In its opinion on the New EU Youth Strategy and on the European Solidarity Corps programme, the European Committee of the Regions (CoR) underlines that greater local and regional outreach is needed to achieve genuine youth engagement in Europe. Local and regional authorities also argue that the European Solidarity Corps scheme will have greater added-value if the projects are matched with local community needs.

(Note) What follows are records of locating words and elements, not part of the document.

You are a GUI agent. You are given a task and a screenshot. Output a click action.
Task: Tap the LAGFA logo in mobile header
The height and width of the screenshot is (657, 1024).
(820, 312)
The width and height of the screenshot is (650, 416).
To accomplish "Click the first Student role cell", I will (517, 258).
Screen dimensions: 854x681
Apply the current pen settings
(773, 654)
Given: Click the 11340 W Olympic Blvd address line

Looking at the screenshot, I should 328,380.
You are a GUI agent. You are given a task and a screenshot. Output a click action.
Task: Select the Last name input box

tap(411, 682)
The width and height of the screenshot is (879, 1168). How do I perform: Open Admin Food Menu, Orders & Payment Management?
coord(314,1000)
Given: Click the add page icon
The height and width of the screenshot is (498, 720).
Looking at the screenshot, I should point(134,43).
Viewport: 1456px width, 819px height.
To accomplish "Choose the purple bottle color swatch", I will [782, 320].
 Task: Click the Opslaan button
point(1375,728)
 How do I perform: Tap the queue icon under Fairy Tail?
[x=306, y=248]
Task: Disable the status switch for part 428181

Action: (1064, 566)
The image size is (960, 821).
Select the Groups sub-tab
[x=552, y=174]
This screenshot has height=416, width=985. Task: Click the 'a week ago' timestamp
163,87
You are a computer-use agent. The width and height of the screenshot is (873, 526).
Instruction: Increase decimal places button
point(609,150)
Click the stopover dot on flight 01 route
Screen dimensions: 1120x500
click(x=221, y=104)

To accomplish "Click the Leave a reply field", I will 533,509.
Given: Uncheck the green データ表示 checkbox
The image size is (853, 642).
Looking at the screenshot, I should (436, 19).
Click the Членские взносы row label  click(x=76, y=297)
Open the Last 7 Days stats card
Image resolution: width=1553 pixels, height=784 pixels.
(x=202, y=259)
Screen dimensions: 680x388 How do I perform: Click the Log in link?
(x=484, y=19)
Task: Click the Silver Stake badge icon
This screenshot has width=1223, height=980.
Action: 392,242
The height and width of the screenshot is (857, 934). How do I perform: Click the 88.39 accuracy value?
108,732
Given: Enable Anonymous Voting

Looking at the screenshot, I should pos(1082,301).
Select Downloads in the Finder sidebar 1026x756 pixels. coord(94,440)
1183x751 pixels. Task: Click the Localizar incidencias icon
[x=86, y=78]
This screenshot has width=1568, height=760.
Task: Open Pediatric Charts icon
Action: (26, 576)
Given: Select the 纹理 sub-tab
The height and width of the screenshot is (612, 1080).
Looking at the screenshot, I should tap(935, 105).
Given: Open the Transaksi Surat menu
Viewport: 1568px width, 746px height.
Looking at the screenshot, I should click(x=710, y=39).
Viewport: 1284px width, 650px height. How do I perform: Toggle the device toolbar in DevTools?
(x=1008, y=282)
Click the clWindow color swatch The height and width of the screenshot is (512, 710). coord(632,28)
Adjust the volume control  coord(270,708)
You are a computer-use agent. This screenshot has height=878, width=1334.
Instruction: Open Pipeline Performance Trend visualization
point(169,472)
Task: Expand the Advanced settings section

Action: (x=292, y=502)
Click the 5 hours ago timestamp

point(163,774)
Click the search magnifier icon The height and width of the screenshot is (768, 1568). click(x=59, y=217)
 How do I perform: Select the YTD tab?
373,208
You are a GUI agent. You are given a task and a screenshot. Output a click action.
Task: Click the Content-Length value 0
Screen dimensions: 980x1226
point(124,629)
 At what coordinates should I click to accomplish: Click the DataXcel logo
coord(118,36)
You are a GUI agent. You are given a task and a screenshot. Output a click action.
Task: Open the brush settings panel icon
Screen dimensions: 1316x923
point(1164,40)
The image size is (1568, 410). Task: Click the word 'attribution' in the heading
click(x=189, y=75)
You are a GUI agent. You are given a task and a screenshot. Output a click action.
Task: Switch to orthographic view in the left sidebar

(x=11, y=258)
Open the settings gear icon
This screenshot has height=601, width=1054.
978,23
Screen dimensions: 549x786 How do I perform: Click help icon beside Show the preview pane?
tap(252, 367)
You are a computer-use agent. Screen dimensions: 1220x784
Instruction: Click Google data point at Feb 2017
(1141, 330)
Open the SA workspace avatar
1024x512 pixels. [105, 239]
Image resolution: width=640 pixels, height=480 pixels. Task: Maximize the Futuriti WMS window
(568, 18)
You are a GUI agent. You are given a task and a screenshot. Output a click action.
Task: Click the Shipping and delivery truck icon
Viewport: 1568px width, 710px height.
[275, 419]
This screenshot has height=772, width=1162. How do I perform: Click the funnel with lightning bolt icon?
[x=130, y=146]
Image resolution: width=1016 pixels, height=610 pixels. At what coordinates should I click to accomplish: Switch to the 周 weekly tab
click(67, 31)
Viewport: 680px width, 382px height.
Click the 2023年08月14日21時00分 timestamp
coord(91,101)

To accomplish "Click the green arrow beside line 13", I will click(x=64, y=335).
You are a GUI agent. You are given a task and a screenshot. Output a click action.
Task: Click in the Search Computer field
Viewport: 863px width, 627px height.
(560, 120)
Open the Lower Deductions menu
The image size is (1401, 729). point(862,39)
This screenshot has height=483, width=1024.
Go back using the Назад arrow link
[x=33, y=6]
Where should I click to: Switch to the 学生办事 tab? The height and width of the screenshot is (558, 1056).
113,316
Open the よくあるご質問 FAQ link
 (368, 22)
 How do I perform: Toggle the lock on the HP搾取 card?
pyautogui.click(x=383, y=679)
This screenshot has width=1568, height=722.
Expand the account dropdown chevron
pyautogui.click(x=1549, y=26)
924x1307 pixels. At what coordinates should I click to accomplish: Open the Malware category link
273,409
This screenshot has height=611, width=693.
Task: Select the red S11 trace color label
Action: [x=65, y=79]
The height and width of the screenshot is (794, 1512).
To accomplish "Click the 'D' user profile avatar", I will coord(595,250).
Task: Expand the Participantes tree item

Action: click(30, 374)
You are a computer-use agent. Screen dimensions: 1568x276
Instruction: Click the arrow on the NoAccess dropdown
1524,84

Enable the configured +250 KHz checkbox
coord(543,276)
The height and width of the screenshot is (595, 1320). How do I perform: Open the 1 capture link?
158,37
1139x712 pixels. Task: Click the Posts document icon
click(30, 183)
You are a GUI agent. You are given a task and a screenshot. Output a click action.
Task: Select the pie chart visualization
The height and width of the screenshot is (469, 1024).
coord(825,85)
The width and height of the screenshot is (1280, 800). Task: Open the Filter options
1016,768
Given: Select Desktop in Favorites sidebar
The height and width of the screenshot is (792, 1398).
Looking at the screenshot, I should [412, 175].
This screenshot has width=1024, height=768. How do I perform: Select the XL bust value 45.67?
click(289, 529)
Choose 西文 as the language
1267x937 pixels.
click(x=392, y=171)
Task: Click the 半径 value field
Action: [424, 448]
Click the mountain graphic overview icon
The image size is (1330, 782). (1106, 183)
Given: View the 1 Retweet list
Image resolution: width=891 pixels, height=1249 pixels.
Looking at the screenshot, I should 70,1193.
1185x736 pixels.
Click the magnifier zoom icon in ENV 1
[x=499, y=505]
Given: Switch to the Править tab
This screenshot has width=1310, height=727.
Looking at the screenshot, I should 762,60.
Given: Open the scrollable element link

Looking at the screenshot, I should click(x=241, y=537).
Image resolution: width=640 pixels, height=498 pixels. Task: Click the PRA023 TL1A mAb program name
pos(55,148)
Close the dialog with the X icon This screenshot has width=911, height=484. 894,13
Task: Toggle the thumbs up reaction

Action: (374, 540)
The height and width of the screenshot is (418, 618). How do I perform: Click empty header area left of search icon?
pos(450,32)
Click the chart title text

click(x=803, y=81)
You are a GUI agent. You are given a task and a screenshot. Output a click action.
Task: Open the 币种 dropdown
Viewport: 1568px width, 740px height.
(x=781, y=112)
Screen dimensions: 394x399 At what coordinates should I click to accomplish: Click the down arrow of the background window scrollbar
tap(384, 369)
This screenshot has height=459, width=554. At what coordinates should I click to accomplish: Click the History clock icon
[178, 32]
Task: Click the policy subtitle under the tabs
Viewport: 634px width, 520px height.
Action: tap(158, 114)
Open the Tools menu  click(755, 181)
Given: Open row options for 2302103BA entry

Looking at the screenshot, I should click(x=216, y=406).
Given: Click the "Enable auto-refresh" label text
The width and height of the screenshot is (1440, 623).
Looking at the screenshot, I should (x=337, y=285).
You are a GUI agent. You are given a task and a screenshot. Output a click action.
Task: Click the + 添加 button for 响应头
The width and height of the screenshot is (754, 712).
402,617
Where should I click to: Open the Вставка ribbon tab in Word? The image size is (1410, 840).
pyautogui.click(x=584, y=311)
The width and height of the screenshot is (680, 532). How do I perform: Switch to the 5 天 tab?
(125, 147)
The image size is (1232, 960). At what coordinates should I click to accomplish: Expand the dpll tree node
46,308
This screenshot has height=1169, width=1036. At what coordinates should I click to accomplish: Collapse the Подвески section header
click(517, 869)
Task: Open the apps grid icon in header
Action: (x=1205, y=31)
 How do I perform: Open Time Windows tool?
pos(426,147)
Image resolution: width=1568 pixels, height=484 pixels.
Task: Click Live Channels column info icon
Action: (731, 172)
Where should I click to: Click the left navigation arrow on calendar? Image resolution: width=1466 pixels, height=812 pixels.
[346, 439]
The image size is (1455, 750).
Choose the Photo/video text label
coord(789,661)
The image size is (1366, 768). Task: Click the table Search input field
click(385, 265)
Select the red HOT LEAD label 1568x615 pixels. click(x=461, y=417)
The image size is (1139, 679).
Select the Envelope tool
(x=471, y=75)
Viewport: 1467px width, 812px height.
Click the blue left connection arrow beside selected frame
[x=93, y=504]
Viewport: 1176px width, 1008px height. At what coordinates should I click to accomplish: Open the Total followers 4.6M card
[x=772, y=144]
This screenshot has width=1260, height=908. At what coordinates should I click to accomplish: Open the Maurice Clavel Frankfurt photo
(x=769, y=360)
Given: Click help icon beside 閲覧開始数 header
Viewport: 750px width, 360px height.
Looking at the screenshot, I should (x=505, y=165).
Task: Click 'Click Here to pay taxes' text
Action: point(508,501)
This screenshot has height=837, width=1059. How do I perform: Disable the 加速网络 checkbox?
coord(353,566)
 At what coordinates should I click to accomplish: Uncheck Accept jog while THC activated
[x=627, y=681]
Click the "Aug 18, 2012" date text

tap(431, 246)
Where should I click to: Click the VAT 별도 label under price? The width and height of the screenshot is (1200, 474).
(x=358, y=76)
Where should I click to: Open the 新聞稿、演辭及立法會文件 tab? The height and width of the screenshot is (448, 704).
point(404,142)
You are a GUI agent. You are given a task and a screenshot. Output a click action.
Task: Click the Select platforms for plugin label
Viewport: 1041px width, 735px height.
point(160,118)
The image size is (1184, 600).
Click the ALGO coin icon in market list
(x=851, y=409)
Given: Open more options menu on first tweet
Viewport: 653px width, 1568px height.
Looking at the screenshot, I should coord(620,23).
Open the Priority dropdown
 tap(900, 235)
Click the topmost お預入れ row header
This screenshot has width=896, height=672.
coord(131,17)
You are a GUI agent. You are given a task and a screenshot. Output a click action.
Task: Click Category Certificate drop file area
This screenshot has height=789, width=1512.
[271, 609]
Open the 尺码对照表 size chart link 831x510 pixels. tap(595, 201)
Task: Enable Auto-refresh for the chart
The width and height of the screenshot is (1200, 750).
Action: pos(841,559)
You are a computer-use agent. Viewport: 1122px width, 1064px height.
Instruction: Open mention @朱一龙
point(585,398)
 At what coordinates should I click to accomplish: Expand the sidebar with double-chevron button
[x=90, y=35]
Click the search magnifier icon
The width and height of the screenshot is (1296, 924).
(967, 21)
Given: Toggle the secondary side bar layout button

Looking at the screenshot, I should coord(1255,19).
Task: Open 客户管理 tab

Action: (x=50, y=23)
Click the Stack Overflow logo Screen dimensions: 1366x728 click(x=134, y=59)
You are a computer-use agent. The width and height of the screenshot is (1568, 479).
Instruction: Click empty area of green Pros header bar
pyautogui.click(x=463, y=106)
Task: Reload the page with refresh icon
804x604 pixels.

As part of the new EU Youth Strategy, the European Commission is proposing to strengthen the dialogue with young people and to channel their voices in EU's decision-making through the establishment of new EU Youth Coordinator. In an opinion drafted by Mayor of Morazzone Matteo Bianchi (IT/ECR), the CoR points out the need to integrate youth dimension into all relevant EU policies with strong involvement of local and regional entities, both public and private, as they are best placed to grasp the reality of social needs in their areas.

"Our aim must be to achieve a genuine youth engagement that reflects the diverse views existing in our cities and regions across Europe. This is why we need the structured Youth Dialogue to also include local and regional authorities. As the voice of Europe's cities and regions, the CoR is ready to help achieve this", underlines Mr Bianchi.

The European Solidarity Corps initiative, which was launched in 2016 and is now being established as a separate programme in the next long-term EU budget with a budget of €1.26 billion, provides opportunities for young people to volunteer or work in projects in their own country or abroad that benefit communities and people around Europe.

"The needs and demands of local communities should be an important quality criterion for identifying eligible projects for the European Solidarity Corps. It is necessary to ensure ongoing dialogue with organisations already working in the sector and with local and regional institutions active in the area of solidarity", Mr Bianchi stresses.

To make the European Solidarity Corps (ESC) more efficient and improve future job prospects of young volunteers, the CoR proposes that:

  • Member States could use tax exemptions or relief initiatives as an incentive to support solidarity projects.
  • In order to avoid insecure or unpaid forms of work, a clear distinction must be made between the voluntary and employment strands of the ESC.
  • All participants should be granted an exclusive ESC certificate upon completion of an activity, describing the competences acquired.
  • When granting quality labels for projects, value should be attached to the most original and effective volunteering activities (such as those conducted in cooperation and synergy with sports associations) that can spur young people to maintain lifelong solidarity-based commitments.

Bianchi's opinion will be adopted at the CoR plenary session on Wednesday 5 December.